## WORK ITEM
All the data beneath this line is to be reproduced exactly.
Start of RECORDS TO USE
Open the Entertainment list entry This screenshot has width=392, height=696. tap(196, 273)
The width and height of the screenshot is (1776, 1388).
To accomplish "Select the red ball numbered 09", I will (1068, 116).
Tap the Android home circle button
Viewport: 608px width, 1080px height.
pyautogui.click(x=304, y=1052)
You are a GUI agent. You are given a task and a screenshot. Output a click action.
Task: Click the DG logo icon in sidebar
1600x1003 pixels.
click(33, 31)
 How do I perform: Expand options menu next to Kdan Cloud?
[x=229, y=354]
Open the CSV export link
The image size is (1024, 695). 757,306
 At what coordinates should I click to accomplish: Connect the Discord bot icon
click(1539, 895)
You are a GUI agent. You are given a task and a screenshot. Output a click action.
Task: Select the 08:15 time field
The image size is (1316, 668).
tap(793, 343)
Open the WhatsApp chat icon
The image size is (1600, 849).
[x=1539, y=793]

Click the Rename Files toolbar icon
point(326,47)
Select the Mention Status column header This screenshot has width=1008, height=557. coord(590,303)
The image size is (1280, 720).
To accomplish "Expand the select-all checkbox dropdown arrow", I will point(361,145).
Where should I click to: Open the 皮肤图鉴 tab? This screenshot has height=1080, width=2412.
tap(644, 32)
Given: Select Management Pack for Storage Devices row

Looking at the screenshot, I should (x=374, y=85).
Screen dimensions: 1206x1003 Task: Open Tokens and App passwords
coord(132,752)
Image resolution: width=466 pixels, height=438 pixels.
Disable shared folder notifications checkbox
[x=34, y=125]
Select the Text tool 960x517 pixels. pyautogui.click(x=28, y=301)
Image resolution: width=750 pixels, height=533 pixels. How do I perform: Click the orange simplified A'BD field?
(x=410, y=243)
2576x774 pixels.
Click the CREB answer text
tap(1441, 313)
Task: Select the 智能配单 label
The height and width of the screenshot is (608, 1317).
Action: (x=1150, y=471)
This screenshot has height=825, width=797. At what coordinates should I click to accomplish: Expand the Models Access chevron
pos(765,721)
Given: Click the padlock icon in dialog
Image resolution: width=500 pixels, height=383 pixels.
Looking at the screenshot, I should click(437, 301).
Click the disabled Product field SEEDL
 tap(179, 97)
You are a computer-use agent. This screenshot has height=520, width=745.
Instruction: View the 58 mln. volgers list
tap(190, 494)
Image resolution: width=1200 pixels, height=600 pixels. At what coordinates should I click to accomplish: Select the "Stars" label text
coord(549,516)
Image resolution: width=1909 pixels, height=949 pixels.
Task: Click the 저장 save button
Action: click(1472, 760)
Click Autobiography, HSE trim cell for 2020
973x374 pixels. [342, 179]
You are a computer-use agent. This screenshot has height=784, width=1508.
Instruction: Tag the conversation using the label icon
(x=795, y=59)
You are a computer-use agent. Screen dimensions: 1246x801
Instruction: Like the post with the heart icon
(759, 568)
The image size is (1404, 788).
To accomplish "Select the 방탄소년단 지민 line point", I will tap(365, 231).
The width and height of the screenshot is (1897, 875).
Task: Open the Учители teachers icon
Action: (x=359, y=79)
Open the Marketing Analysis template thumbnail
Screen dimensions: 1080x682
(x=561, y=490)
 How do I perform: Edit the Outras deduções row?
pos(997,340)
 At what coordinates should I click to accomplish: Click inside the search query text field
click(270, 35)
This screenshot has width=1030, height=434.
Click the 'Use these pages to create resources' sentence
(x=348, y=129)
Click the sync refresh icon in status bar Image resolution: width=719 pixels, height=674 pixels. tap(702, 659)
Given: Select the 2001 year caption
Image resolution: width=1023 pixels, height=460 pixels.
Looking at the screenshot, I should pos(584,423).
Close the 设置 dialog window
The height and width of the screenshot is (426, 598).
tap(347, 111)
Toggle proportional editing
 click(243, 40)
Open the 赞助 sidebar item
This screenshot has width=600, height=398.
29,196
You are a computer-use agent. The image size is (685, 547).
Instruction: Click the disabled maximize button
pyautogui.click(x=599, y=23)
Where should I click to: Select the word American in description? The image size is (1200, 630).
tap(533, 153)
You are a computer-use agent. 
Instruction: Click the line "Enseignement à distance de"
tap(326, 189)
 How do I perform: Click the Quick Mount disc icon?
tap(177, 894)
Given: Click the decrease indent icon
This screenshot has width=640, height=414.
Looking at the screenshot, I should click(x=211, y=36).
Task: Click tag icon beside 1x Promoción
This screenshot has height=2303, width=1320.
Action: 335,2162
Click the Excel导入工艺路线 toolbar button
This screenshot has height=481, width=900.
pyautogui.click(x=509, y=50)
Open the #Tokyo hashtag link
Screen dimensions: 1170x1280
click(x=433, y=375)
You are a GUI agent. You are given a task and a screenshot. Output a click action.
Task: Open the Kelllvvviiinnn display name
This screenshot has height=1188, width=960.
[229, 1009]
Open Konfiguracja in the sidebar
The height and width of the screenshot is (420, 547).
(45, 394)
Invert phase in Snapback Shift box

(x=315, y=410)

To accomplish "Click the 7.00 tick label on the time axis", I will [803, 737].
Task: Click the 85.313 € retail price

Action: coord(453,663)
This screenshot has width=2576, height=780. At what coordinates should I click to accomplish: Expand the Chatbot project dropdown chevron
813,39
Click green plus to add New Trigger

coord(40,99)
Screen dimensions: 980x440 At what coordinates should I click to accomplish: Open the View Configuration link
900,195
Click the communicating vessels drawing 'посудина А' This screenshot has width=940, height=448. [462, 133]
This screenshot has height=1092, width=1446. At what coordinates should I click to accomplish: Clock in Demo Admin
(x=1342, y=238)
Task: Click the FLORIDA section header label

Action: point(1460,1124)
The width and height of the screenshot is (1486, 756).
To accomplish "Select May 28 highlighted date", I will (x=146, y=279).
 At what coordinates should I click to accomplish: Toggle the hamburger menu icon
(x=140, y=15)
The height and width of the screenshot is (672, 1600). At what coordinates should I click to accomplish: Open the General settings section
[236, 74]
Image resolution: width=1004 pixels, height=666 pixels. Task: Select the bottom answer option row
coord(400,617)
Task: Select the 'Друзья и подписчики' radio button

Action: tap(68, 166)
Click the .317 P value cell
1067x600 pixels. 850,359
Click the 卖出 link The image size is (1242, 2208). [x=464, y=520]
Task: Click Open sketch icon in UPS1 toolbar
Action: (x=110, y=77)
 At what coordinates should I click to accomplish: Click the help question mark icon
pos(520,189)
End of RECORDS TO USE
## THE COMPLETED TASK
Open the Entertainment list entry This screenshot has width=392, height=696. tap(196, 273)
The width and height of the screenshot is (1776, 1388).
To accomplish "Select the red ball numbered 09", I will (1068, 116).
Tap the Android home circle button
Viewport: 608px width, 1080px height.
pyautogui.click(x=304, y=1052)
You are a GUI agent. You are given a task and a screenshot. Output a click action.
Task: Click the DG logo icon in sidebar
1600x1003 pixels.
click(33, 31)
 How do I perform: Expand options menu next to Kdan Cloud?
[x=229, y=354]
Open the CSV export link
The image size is (1024, 695). 757,306
 At what coordinates should I click to accomplish: Connect the Discord bot icon
click(1539, 895)
You are a GUI agent. You are given a task and a screenshot. Output a click action.
Task: Select the 08:15 time field
The image size is (1316, 668).
tap(793, 343)
Open the WhatsApp chat icon
The image size is (1600, 849).
[x=1539, y=793]

Click the Rename Files toolbar icon
point(326,47)
Select the Mention Status column header This screenshot has width=1008, height=557. coord(590,303)
The image size is (1280, 720).
To accomplish "Expand the select-all checkbox dropdown arrow", I will point(361,145).
Where should I click to: Open the 皮肤图鉴 tab? This screenshot has height=1080, width=2412.
tap(644, 32)
Given: Select Management Pack for Storage Devices row

Looking at the screenshot, I should (x=374, y=85).
Screen dimensions: 1206x1003 Task: Open Tokens and App passwords
coord(132,752)
Image resolution: width=466 pixels, height=438 pixels.
Disable shared folder notifications checkbox
[x=34, y=125]
Select the Text tool 960x517 pixels. pyautogui.click(x=28, y=301)
Image resolution: width=750 pixels, height=533 pixels. How do I perform: Click the orange simplified A'BD field?
(x=410, y=243)
2576x774 pixels.
Click the CREB answer text
tap(1441, 313)
Task: Select the 智能配单 label
The height and width of the screenshot is (608, 1317).
Action: (x=1150, y=471)
This screenshot has height=825, width=797. At what coordinates should I click to accomplish: Expand the Models Access chevron
pos(765,721)
Given: Click the padlock icon in dialog
Image resolution: width=500 pixels, height=383 pixels.
Looking at the screenshot, I should click(437, 301).
Click the disabled Product field SEEDL
 tap(179, 97)
You are a computer-use agent. This screenshot has height=520, width=745.
Instruction: View the 58 mln. volgers list
tap(190, 494)
Image resolution: width=1200 pixels, height=600 pixels. At what coordinates should I click to accomplish: Select the "Stars" label text
coord(549,516)
Image resolution: width=1909 pixels, height=949 pixels.
Task: Click the 저장 save button
Action: click(1472, 760)
Click Autobiography, HSE trim cell for 2020
973x374 pixels. [342, 179]
You are a computer-use agent. This screenshot has height=784, width=1508.
Instruction: Tag the conversation using the label icon
(x=795, y=59)
You are a computer-use agent. Screen dimensions: 1246x801
Instruction: Like the post with the heart icon
(759, 568)
The image size is (1404, 788).
To accomplish "Select the 방탄소년단 지민 line point", I will tap(365, 231).
The width and height of the screenshot is (1897, 875).
Task: Open the Учители teachers icon
Action: (x=359, y=79)
Open the Marketing Analysis template thumbnail
Screen dimensions: 1080x682
(x=561, y=490)
 How do I perform: Edit the Outras deduções row?
pos(997,340)
 At what coordinates should I click to accomplish: Click inside the search query text field
click(270, 35)
This screenshot has width=1030, height=434.
Click the 'Use these pages to create resources' sentence
(x=348, y=129)
Click the sync refresh icon in status bar Image resolution: width=719 pixels, height=674 pixels. tap(702, 659)
Given: Select the 2001 year caption
Image resolution: width=1023 pixels, height=460 pixels.
Looking at the screenshot, I should pos(584,423).
Close the 设置 dialog window
The height and width of the screenshot is (426, 598).
tap(347, 111)
Toggle proportional editing
 click(243, 40)
Open the 赞助 sidebar item
This screenshot has width=600, height=398.
29,196
You are a computer-use agent. The image size is (685, 547).
Instruction: Click the disabled maximize button
pyautogui.click(x=599, y=23)
Where should I click to: Select the word American in description? The image size is (1200, 630).
tap(533, 153)
You are a computer-use agent. 
Instruction: Click the line "Enseignement à distance de"
tap(326, 189)
 How do I perform: Click the Quick Mount disc icon?
tap(177, 894)
Given: Click the decrease indent icon
This screenshot has width=640, height=414.
Looking at the screenshot, I should click(x=211, y=36).
Task: Click tag icon beside 1x Promoción
This screenshot has height=2303, width=1320.
Action: 335,2162
Click the Excel导入工艺路线 toolbar button
This screenshot has height=481, width=900.
pyautogui.click(x=509, y=50)
Open the #Tokyo hashtag link
Screen dimensions: 1170x1280
click(x=433, y=375)
You are a GUI agent. You are given a task and a screenshot. Output a click action.
Task: Open the Kelllvvviiinnn display name
This screenshot has height=1188, width=960.
[229, 1009]
Open Konfiguracja in the sidebar
The height and width of the screenshot is (420, 547).
(45, 394)
Invert phase in Snapback Shift box

(x=315, y=410)

To accomplish "Click the 7.00 tick label on the time axis", I will [803, 737].
Task: Click the 85.313 € retail price

Action: coord(453,663)
This screenshot has width=2576, height=780. At what coordinates should I click to accomplish: Expand the Chatbot project dropdown chevron
813,39
Click green plus to add New Trigger

coord(40,99)
Screen dimensions: 980x440 At what coordinates should I click to accomplish: Open the View Configuration link
900,195
Click the communicating vessels drawing 'посудина А' This screenshot has width=940, height=448. [462, 133]
This screenshot has height=1092, width=1446. At what coordinates should I click to accomplish: Clock in Demo Admin
(x=1342, y=238)
Task: Click the FLORIDA section header label

Action: point(1460,1124)
The width and height of the screenshot is (1486, 756).
To accomplish "Select May 28 highlighted date", I will (x=146, y=279).
 At what coordinates should I click to accomplish: Toggle the hamburger menu icon
(x=140, y=15)
The height and width of the screenshot is (672, 1600). At what coordinates should I click to accomplish: Open the General settings section
[236, 74]
Image resolution: width=1004 pixels, height=666 pixels. Task: Select the bottom answer option row
coord(400,617)
Task: Select the 'Друзья и подписчики' radio button

Action: tap(68, 166)
Click the .317 P value cell
1067x600 pixels. 850,359
Click the 卖出 link The image size is (1242, 2208). [x=464, y=520]
Task: Click Open sketch icon in UPS1 toolbar
Action: (x=110, y=77)
 At what coordinates should I click to accomplish: Click the help question mark icon
pos(520,189)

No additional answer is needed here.